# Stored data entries

━━━━━━━━━━

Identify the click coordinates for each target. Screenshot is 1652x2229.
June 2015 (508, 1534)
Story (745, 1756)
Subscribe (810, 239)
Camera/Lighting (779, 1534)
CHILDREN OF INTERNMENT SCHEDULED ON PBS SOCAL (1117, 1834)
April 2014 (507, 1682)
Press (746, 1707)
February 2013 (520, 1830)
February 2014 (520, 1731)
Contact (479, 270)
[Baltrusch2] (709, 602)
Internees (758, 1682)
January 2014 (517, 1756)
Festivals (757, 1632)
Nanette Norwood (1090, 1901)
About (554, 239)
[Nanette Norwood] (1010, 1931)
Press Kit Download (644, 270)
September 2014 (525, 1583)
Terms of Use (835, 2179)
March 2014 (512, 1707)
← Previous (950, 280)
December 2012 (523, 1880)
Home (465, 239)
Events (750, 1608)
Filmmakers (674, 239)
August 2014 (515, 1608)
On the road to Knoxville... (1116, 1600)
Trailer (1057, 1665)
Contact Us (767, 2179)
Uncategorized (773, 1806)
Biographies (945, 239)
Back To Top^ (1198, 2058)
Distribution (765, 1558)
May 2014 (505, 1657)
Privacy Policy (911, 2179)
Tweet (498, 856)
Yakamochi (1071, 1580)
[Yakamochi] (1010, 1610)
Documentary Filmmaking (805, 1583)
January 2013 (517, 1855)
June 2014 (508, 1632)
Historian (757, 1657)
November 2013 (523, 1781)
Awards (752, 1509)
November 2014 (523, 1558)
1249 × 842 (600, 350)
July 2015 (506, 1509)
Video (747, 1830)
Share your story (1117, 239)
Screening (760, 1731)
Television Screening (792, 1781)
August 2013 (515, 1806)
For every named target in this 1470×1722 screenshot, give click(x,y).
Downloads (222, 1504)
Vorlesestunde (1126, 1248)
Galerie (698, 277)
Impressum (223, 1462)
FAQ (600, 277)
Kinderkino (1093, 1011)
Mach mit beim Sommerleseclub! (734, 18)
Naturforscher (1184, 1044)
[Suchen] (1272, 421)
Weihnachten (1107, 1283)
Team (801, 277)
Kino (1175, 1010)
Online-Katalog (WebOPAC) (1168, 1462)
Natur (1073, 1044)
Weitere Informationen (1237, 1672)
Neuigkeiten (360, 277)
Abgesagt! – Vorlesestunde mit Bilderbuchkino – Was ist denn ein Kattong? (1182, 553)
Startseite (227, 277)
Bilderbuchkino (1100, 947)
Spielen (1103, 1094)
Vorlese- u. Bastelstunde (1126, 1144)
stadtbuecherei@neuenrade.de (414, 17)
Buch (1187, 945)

━━━━━━━━━━

# AIM OF THE TASK
After reading the records above, say how many lines hold the string "target", using only a number.

# RESPONSE TO THE TASK
2